SkiFire13 commented 5 months ago

In addition to the previous observation, rustdoc doesn't respect the linker option in Cargo's config.toml, you need to explicitly set it in the rustdocflags:

[target.x86_64-pc-windows-msvc]
rustdocflags = ["-Clinker=rust-lld.exe"]

This helps reduce the memory usage to 1/2 or 1/3, which is a huge improvement if it leads to avoiding swapping (depends on how much RAM your system has).

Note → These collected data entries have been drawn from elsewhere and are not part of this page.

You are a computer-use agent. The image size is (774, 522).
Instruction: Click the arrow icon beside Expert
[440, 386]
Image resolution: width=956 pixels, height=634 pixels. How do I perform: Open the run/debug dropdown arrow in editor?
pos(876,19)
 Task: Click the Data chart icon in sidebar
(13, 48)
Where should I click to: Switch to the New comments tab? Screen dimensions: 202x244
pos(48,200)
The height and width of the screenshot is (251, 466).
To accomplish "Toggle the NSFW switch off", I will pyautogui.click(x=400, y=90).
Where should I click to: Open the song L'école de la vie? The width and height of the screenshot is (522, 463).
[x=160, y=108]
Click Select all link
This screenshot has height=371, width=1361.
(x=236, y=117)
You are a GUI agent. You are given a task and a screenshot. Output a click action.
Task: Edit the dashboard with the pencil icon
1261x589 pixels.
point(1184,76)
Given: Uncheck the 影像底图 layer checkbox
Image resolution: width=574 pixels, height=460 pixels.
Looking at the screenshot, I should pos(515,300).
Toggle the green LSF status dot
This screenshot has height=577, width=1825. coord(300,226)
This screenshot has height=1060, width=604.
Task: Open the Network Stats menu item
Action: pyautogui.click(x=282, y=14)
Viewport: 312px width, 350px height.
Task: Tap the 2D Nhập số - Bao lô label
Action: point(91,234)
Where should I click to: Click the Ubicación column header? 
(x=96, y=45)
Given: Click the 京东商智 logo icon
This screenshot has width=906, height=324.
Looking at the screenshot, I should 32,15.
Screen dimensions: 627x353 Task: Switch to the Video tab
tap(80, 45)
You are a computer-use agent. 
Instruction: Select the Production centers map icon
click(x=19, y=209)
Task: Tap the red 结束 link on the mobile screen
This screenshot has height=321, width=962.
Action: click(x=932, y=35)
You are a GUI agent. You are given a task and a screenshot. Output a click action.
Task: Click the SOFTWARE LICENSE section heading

SkiFire13 commented 2 months ago

https://github.com/rust-lang/rust/pull/126245 has been merged, though unfortunately it will be enabled only with the 2024 edition.

roblesch commented 2 months ago

Same issue on Fedora 40. Running cargo ci creates many instances of ld which consume all available memory and cause a system crash. Setting rustdocflags to use lld fixed the problem. The nightly release also runs successfully since it uses rust-lld.

Rust version info

rustc 1.80.1 (3f5fd8dd4 2024-08-06)
binary: rustc
commit-hash: 3f5fd8dd41153bc5fdca9427e9e05be2c767ba23
commit-date: 2024-08-06
host: x86_64-unknown-linux-gnu
release: 1.80.1
LLVM version: 18.1.7

config.toml

[target.x86_64-unknown-linux-gnu]
linker = "clang"
rustflags = ["-Clink-arg=-fuse-ld=lld"]
rustdocflags = ["-Clink-arg=-fuse-ld=lld"]
BenjaminBrienen commented 1 week ago

12th Gen Intel(R) Core(TM) i7-12700H

cargo test --doc

test result: ok. 45 passed; 0 failed; 0 ignored; 0 measured; 0 filtered out; finished in 17.96s

With cargo run -p ci -- doc there is an entirely different story. A whole bunch of crates pass and then...

   Doc-tests bevy_gizmos

running 45 tests
test crates\bevy_gizmos\src\arcs.rs - arcs::Gizmos<'w,'s,Config,Clear>::arc_2d (line 34) has been running for over 60 seconds
test crates\bevy_gizmos\src\arcs.rs - arcs::Gizmos<'w,'s,Config,Clear>::arc_3d (line 154) has been running for over 60 seconds
test crates\bevy_gizmos\src\arcs.rs - arcs::Gizmos<'w,'s,Config,Clear>::long_arc_2d_between (line 386) has been running for over 60 seconds
test crates\bevy_gizmos\src\arcs.rs - arcs::Gizmos<'w,'s,Config,Clear>::long_arc_3d_between (line 253) has been running for over 60 seconds
test crates\bevy_gizmos\src\arcs.rs - arcs::Gizmos<'w,'s,Config,Clear>::short_arc_2d_between (line 340) has been running for over 60 seconds
test crates\bevy_gizmos\src\arcs.rs - arcs::Gizmos<'w,'s,Config,Clear>::short_arc_3d_between (line 207) has been running for over 60 seconds
test crates\bevy_gizmos\src\arrows.rs - arrows::ArrowBuilder<'_,'_,'_,Config,Clear>::with_tip_length (line 37) has been running for over 60 seconds
test crates\bevy_gizmos\src\arrows.rs - arrows::Gizmos<'w,'s,Config,Clear>::arrow (line 114) has been running for over 60 seconds
test crates\bevy_gizmos\src\arrows.rs - arrows::Gizmos<'w,'s,Config,Clear>::arrow_2d (line 145) has been running for over 60 seconds
test crates\bevy_gizmos\src\arrows.rs - arrows::Gizmos<'w,'s,Config,Clear>::axes (line 175) has been running for over 60 seconds
test crates\bevy_gizmos\src\arrows.rs - arrows::Gizmos<'w,'s,Config,Clear>::axes_2d (line 208) has been running for over 60 seconds
test crates\bevy_gizmos\src\circles.rs - circles::Gizmos<'w,'s,Config,Clear>::circle (line 116) has been running for over 60 seconds
test crates\bevy_gizmos\src\circles.rs - circles::Gizmos<'w,'s,Config,Clear>::circle_2d (line 157) has been running for over 60 seconds
test crates\bevy_gizmos\src\circles.rs - circles::Gizmos<'w,'s,Config,Clear>::ellipse (line 36) has been running for over 60 seconds
test crates\bevy_gizmos\src\circles.rs - circles::Gizmos<'w,'s,Config,Clear>::ellipse_2d (line 77) has been running for over 60 seconds
test crates\bevy_gizmos\src\circles.rs - circles::Gizmos<'w,'s,Config,Clear>::sphere (line 199) has been running for over 60 seconds
test crates\bevy_gizmos\src\cross.rs - cross::Gizmos<'_,'_,Config>::cross (line 24) has been running for over 60 seconds
test crates\bevy_gizmos\src\cross.rs - cross::Gizmos<'_,'_,Config>::cross_2d (line 59) has been running for over 60 seconds
test crates\bevy_gizmos\src\curves.rs - curves::Gizmos<'w,'s,Config,Clear>::curve_2d (line 30) has been running for over 60 seconds
test crates\bevy_gizmos\src\curves.rs - curves::Gizmos<'w,'s,Config,Clear>::curve_3d (line 64) has been running for over 60 seconds

It uses all 32 GB of RAM and causes the system to freeze up/soft crash after about 5-10 minutes.